Given data: Begin

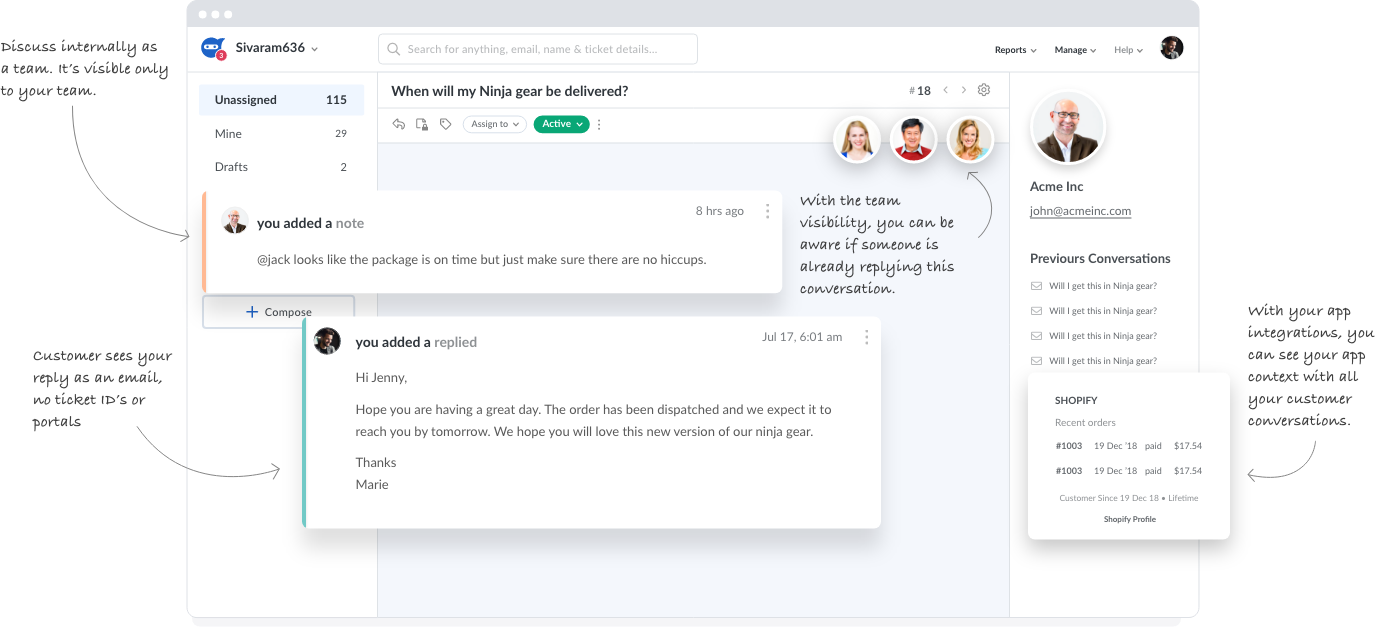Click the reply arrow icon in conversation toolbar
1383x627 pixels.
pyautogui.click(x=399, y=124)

Given data: End
Given data: Begin

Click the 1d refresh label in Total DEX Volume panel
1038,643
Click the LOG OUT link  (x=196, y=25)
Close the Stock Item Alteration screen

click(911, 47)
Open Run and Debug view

Given data: End

Exercise
Among the entries above, locate the lines containing "Click the 1d" and "Open Run and Debug view", and transcribe exactly those two lines and all lines between.

Written answer
Click the 1d refresh label in Total DEX Volume panel
1038,643
Click the LOG OUT link  (x=196, y=25)
Close the Stock Item Alteration screen

click(911, 47)
Open Run and Debug view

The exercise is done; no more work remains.